Background To determine if electronic pressure algometry is a statistically stable measure of spinal pressure pain threshold (PPT) in asymptomatic individuals, in particular, to determine if repeated measurements at the same site changes the PPT, and to determine if repeatability differs in each of the spinal regions tested. Design Repeated measures design. Setting University teaching clinic. Participants Thirty-three asymptomatic participants. Interventions The PPT of three spinal segments (C6, T6 and L4) was measured three times in consecutive measures (10 s apart), then repeated one day and two days post-initial measurement. Measurements were taken using an electronic pressure algometer. Main outcome measures PPT, intra-class correlation coefficient and test of significant equality.

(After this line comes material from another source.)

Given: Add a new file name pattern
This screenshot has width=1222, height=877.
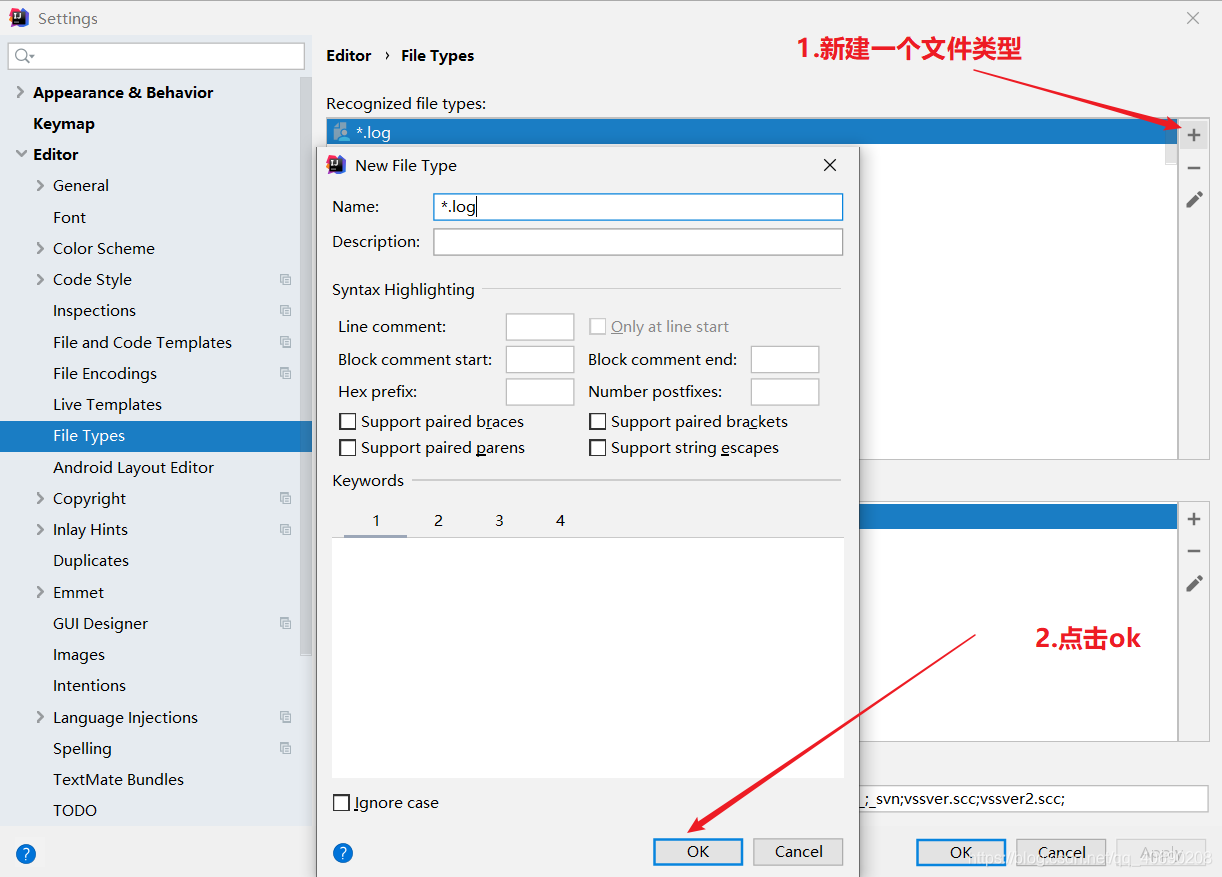Looking at the screenshot, I should coord(1194,519).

Results Results demonstrated that the PPT measurement is statistically stable both between days (p < 0.001) and within day (p < 0.001). The intra-class correlation coefficient (ICC) values between the mean scores of daily trials demonstrated excellent concordance for each spinal segment (ICC = 0.860–0.953), with the exception of the correlation between day 1 and day 3 at T6, demonstrating good concordance (ICC = 0.676). All trial-to-trial correlations demonstrated excellent concordance both within trials of the same day (ICC = 0.833–0.988) and subsequent days (ICC = 0.823–0.940). Conclusion Electronic pressure algometry is a repeatable and statistically stable measure of the spinal PPT, both between days and within-day. The results provide evidence that the use of this device may be of value as an outcome measure for primary spinal complaints such as low back or thoracic spine pain.